To survive summary judgment, the non-moving party must produce evidence of sufficient caliber or quantity to allow a rational trier of fact to produce a verdict in its favor. Anderson v. Liberty Lobby, Inc., 477 U.S. 242, 254, 106 S.Ct. 2505, 91 L.Ed.2d 202 (1986). No genuine factual issue exists for trial where a nonmoving party rests on mere allegations or denials, or shows “some metaphysical doubt.” Matsushita Elec. Indus. Co. v. Zenith Radio Corp., 475 U.S. 574, 586, 106 S.Ct. 1348, 89 L.Ed.2d 538 (1986).
Rule 56(e) provides that judgment “shall be entered” against the nonmoving party unless affidavits or other evidence “set forth specific facts showing that there is a genuine issue for trial.” The object of this provision is not to replace conclusory allegations of the complaint or answer with conclusory allegations of an affidavit.
Lujan v. National Wildlife Fed’n, 497 U.S. 871, 888, 110 S.Ct. 3177, 111 L.Ed.2d 695 (1990). (Emphasis added).
The majority identifies only two issues remaining for trial, viz., 1) whether there still exist vestiges of the racism which justified paragraph 13 of the consent decree, and 2) whether that paragraph is necessary to remove any remaining vestiges. If such vestiges do not still exist then the second issue is moot.
The majority notes, however, that:
The School District’s affidavits assert that vestiges of segregation do remain. Information on this point is particularly within the knowledge and control of the School District. It will be incumbent upon it at trial to produce evidence more concrete than the conclusory statements in its affidavits.

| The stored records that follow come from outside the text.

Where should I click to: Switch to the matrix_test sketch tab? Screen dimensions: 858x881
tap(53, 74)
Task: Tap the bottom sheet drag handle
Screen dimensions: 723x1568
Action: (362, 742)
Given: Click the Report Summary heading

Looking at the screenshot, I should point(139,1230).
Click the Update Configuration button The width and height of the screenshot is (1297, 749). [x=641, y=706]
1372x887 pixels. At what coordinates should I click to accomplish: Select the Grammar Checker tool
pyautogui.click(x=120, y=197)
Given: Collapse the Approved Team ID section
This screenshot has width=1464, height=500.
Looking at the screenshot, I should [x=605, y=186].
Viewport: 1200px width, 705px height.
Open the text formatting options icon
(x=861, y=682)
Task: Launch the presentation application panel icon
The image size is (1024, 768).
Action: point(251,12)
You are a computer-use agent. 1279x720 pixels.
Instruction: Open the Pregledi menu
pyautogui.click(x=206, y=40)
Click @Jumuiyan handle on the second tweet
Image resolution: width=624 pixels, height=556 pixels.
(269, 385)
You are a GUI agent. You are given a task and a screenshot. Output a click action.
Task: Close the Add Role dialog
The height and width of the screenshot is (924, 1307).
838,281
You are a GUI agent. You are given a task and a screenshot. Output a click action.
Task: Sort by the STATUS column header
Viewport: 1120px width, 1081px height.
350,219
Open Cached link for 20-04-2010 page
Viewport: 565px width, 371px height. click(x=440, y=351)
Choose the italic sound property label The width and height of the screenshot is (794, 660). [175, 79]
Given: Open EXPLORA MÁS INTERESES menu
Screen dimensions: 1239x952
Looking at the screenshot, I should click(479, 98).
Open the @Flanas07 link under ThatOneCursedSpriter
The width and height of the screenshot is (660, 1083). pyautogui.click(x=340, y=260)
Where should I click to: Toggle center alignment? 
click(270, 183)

I dissent because I believe the majority is correct in its evidentiary analysis. The School District’s statements in the Affidavits it provided in opposition to Appellees’ Motion were conclusory on this key remaining issue. As a result neither the trial judge nor we had before us any genuinely contested facts sufficient either to create a genuine issue, or to deprive an appellate court of jurisdiction.
Accordingly, because I agree with the rest of the majority’s analysis, I believe the trial court’s denial of summary judgment must be reversed.